Turcja - członek NATO z własnymi interesami
Członkowie koalicji walczącej z Państwem Islamskim, której dowodzi USA, długo prosili Ankarę, by się do nich przyłączyła. Turcja to jedyny kraj NATO, który bezpośrednio graniczy z Syrią i Irakiem, gdzie dżihadyści ogłosili swój samozwańczy kalifat. Ale ta długo odmawiała, obawiając się odwetu - choć kraj ten przyjął w ciągu czterech lat wojny w Syrii niemal 2 mln uchodźców. Tureckie władze zmieniły zdanie pod koniec lipca ubiegłego roku. Po krwawym zamachu w Suruc, o który oskarżone zostało IS, tureckie lotnictwo przyłączyło się do nalotów na dżihadystów. A wcześniej udostępniło swoje bazy lotnicze koalicjantom.

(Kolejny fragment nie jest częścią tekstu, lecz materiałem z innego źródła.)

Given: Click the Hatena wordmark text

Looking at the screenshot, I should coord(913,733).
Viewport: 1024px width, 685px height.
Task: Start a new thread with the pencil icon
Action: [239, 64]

Jednak wielu ekspertów zawraca uwagę na jeszcze jeden fakt: Turcy wzmocnili swoją współpracę z zachodnio-arabską koalicją zaledwie kilka tygodni po tym, jak rządząca Partia Sprawiedliwości i Rozwoju straciła w wyborach sporo miejsc w parlamencie na rzecz prokurdyjskiego ugrupowania.
Na zdjęciu: prezydent Turcji Recep Tayyip Erdogan.